§ **What to work on**
Exclude all pictures, then restate the entries below word for word.

○ ○ ○ ○ ○ ○ ○

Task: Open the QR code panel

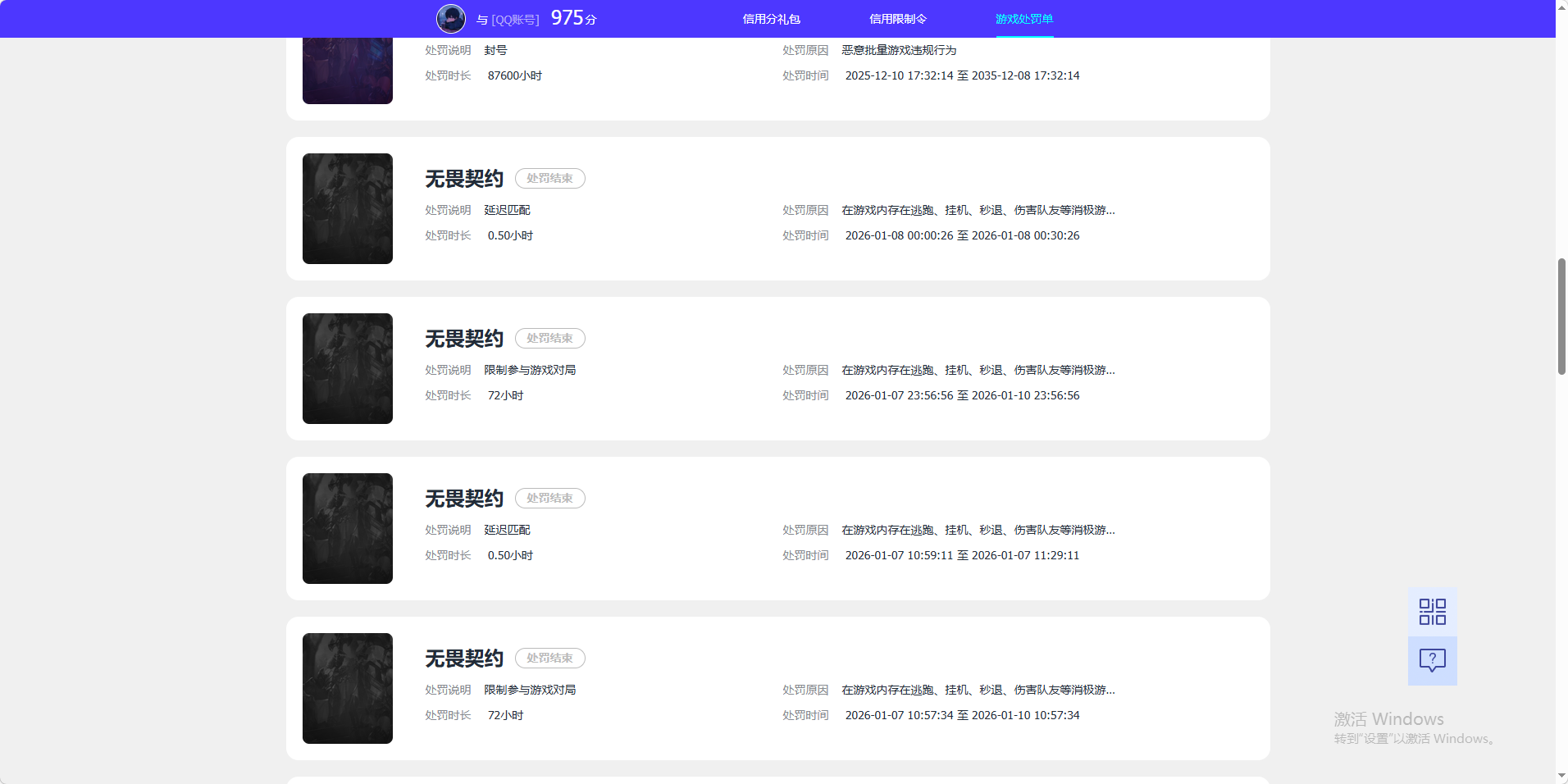Action: coord(1432,611)
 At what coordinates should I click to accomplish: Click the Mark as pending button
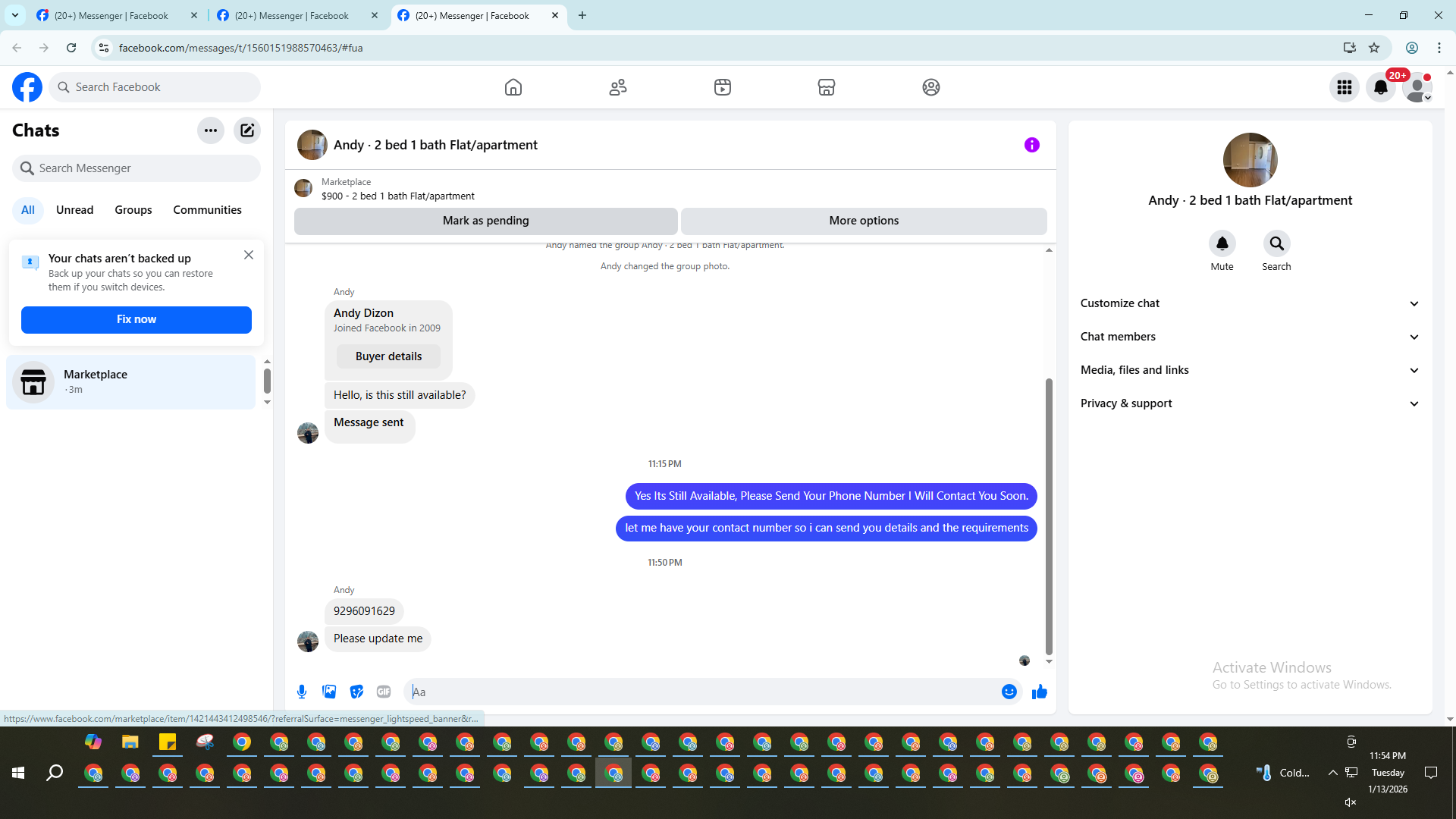pos(485,221)
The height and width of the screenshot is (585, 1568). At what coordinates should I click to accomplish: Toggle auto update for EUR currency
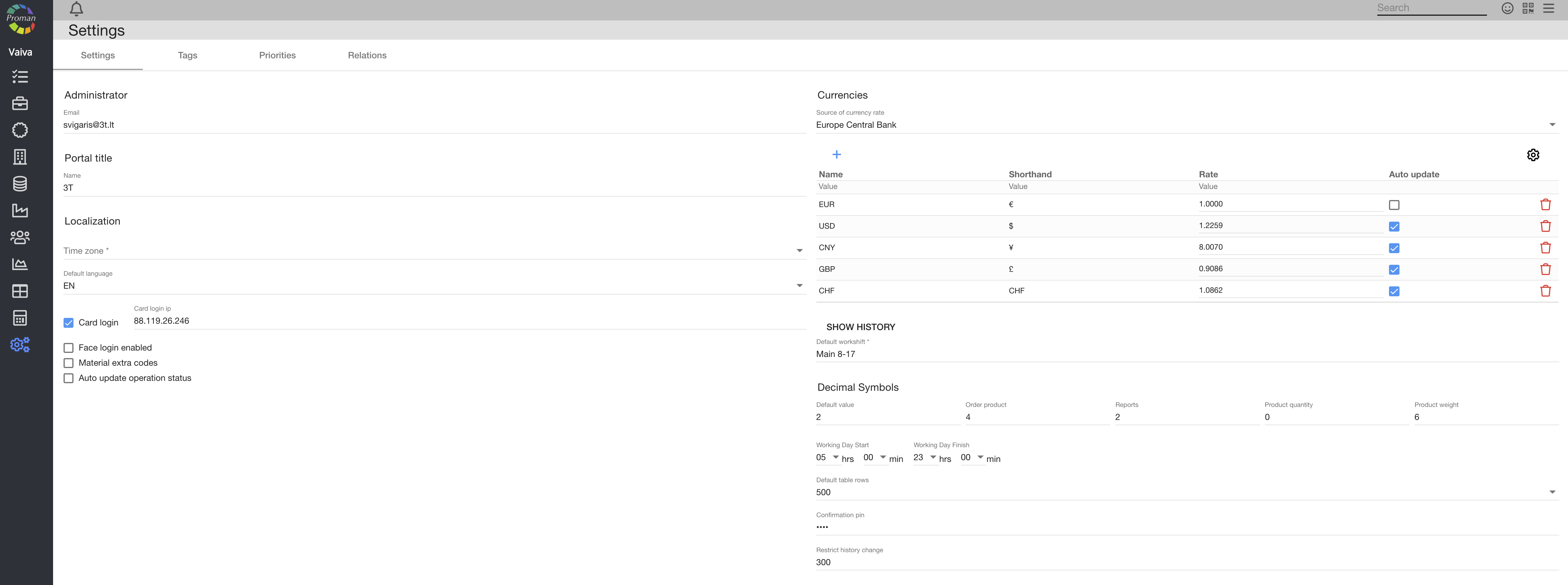pos(1394,205)
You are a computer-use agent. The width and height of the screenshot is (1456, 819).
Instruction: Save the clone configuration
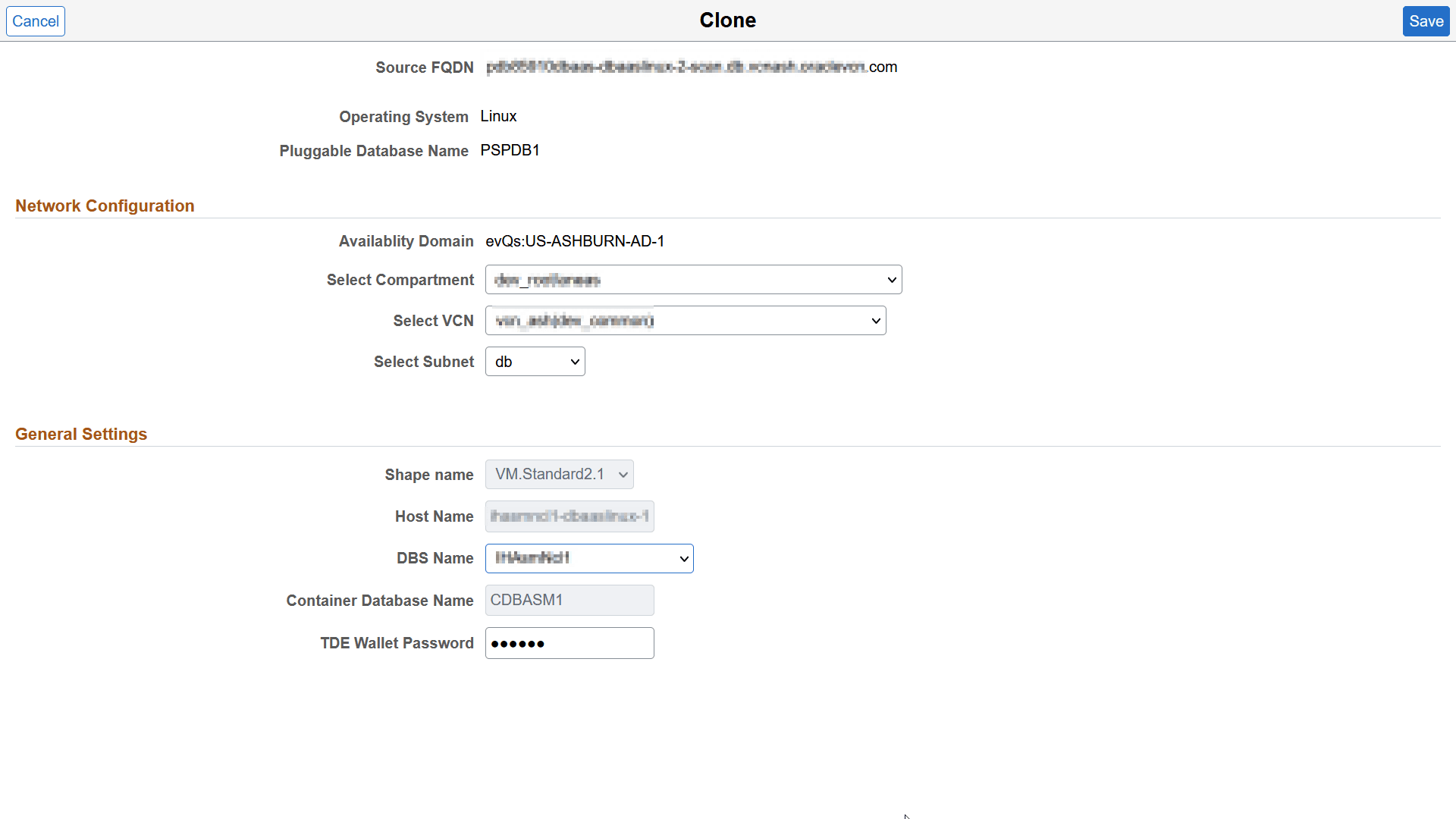click(x=1426, y=20)
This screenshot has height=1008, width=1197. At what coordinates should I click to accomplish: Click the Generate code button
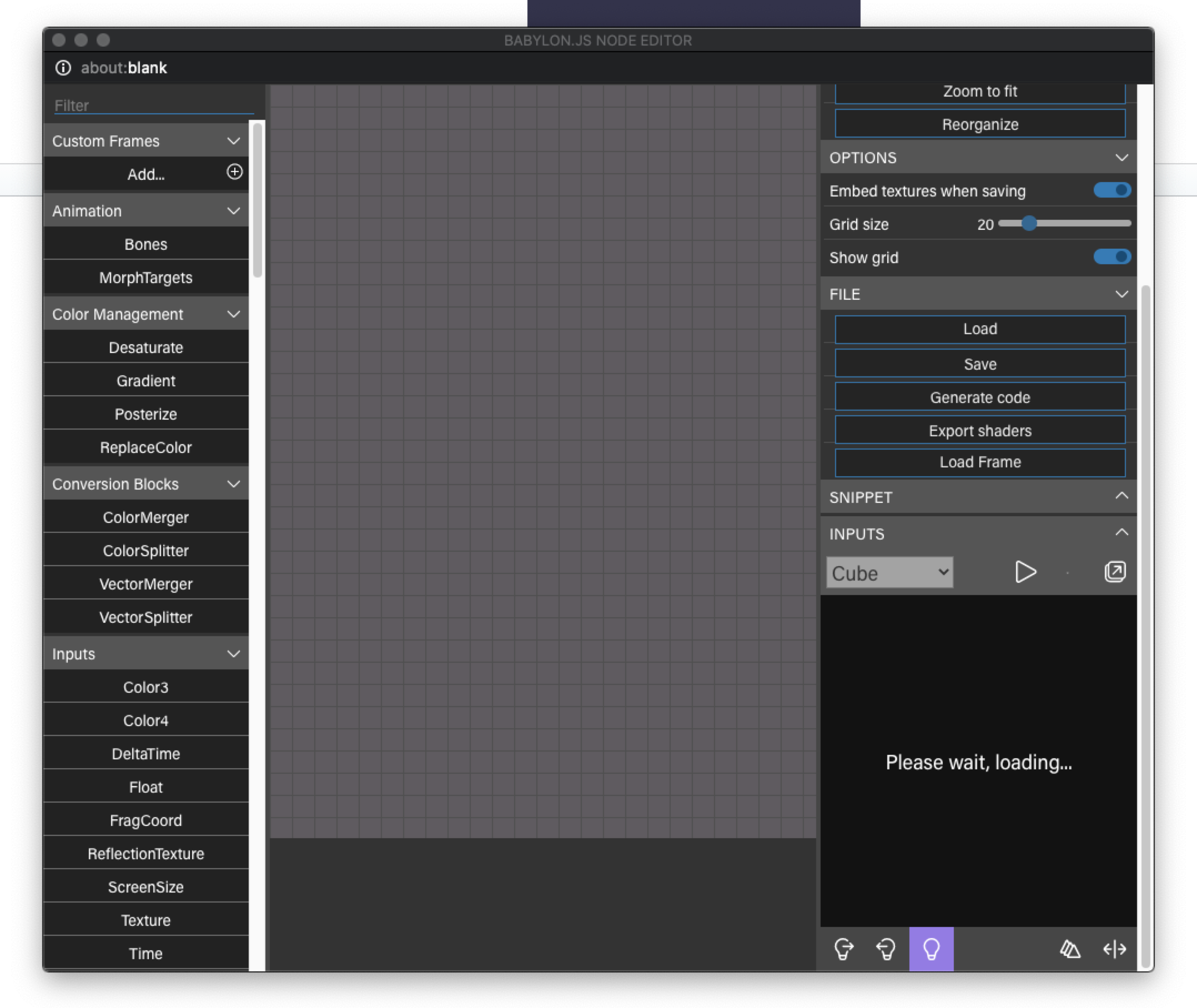coord(979,396)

○ ○ ○ ○ ○ ○ ○

§ **Solution for this exercise**
Task: Open the QR code panel

Action: coord(1432,611)
 At what coordinates should I click to accomplish: Click the Mark as pending button
pos(485,221)
The height and width of the screenshot is (585, 1568). At what coordinates should I click to accomplish: Toggle auto update for EUR currency
pos(1394,205)
You are a computer-use agent. The width and height of the screenshot is (1456, 819).
Instruction: Save the clone configuration
click(x=1426, y=20)
This screenshot has height=1008, width=1197. At what coordinates should I click to accomplish: Click the Generate code button
coord(979,396)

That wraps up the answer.